“They are made to last, they just need a little help every hundred years or so.”

David Hoggard, 61, Restoration Guru

David Hoggard was a wholesale instrument salesman with a passion for restoring historic homes when he stumbled into entrepreneurship.

He and his wife planned to buy homes in the Aycock Historic District (now called Dunleath), improve them, and rent them to earn money to send their children to college. It involved a lot of hard work, including the delicate business of repairing 100-year-old windows.

By historic district guidelines, restoration is always preferred over replacement. That made sense to David, who says unlike modern windows, these were made to be repaired. Before long, people were looking to him for advice on how to repair their own windows.

“They said nobody knew how to do it. I said, ‘I do,’” David says. “In the land of the blind, the one-eyed man is king. I was the man with the one eye.”

Today his business, Double Hung, has 20 employees and restores windows for commercial, institutional and residential properties.
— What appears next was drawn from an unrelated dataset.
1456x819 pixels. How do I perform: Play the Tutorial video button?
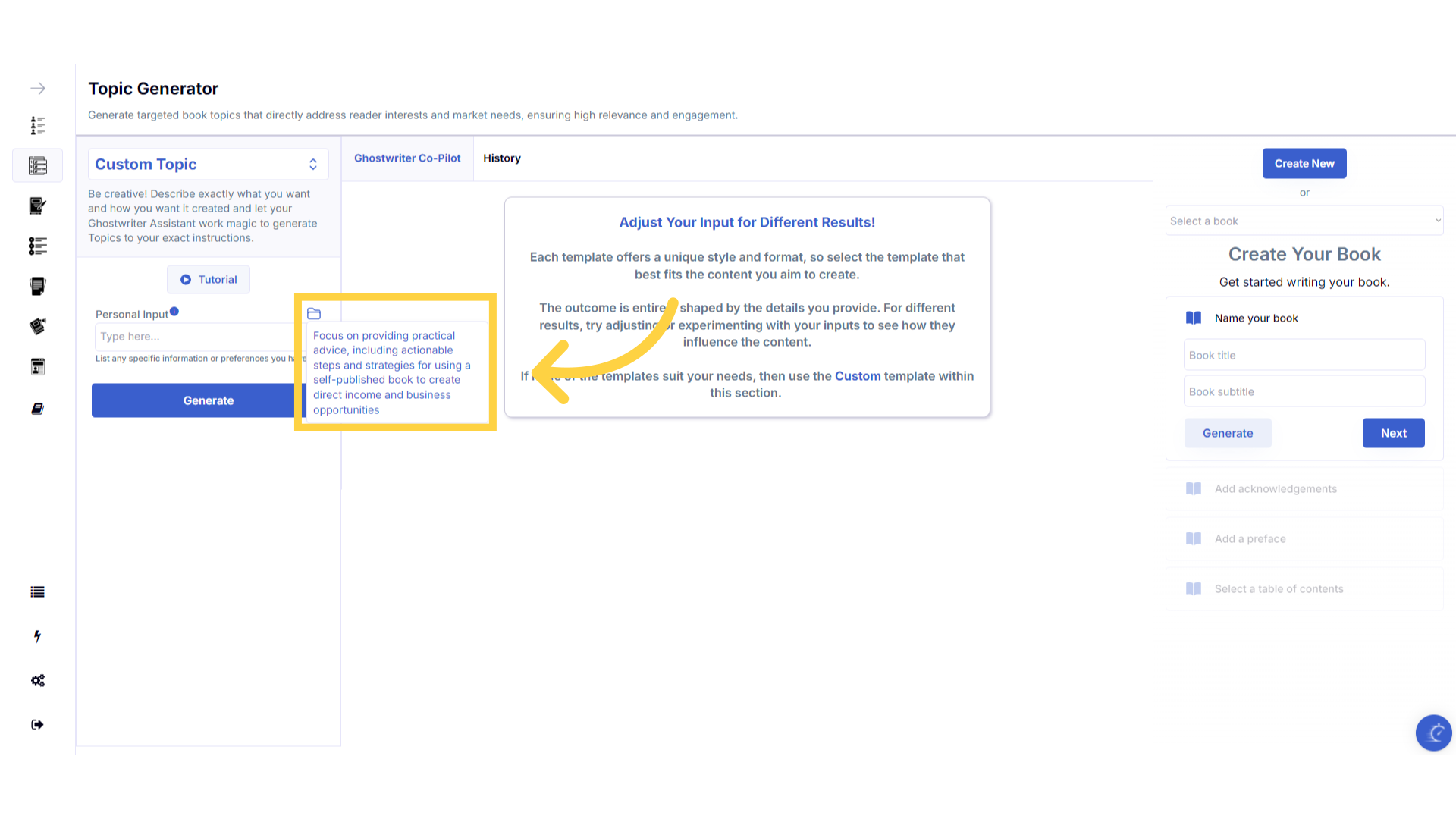(x=209, y=280)
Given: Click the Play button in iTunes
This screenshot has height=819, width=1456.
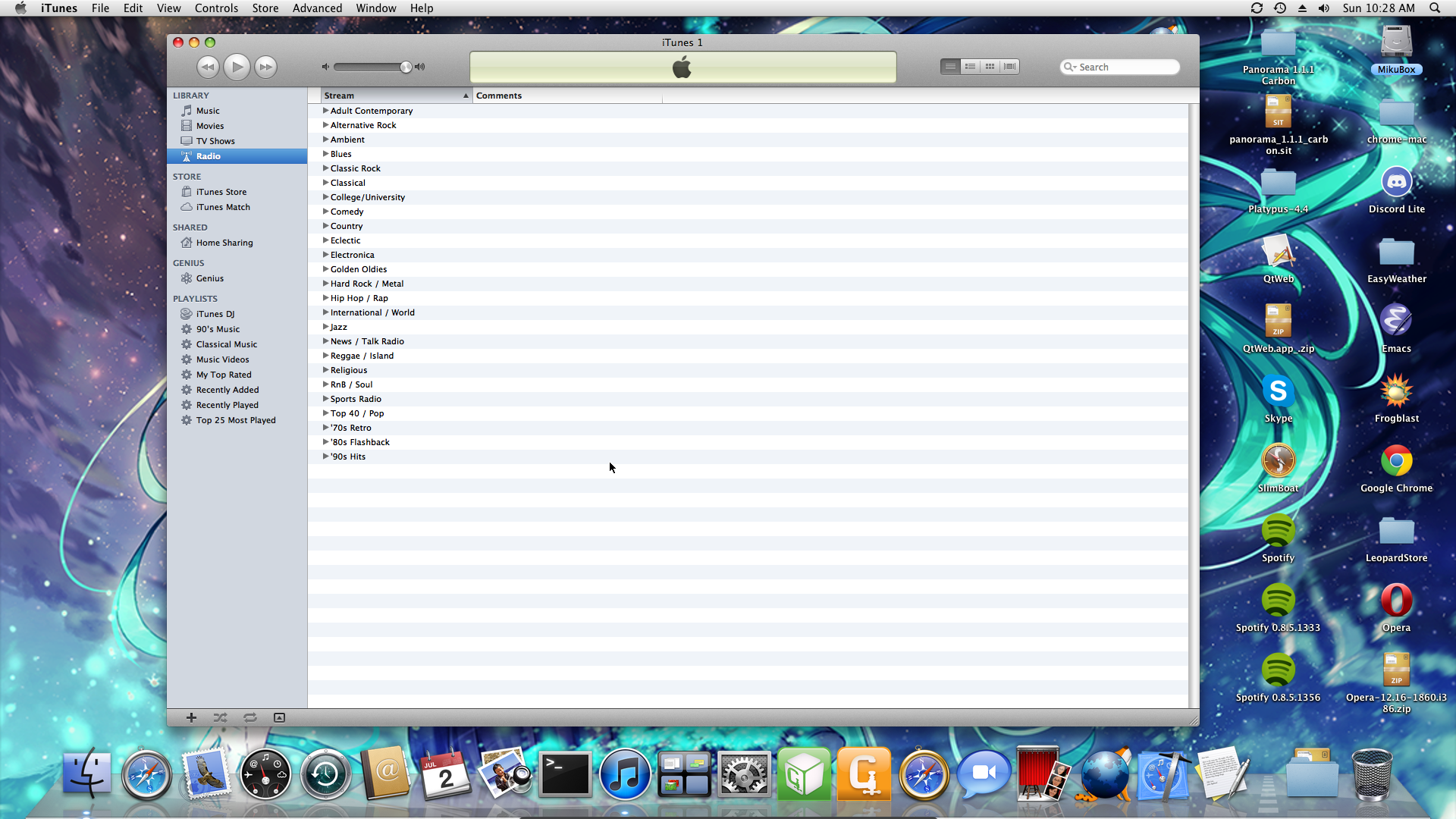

Window sashes from across the Southeast are carefully stripped of centuries of paint and repaired at the company’s bustling Patterson Street workshop.

“They say, ‘They are beyond repair.’ We say, ‘they are ready for repair,’” David says. “They are made to last. They just need a little help every hundred years or so.”

You’ll find Double Hung’s handiwork at the old State Capitol building in Raleigh, the Virginia Supreme Court, and the Greensboro Historical Museum.

“It’s important work. We’re working with artifacts.”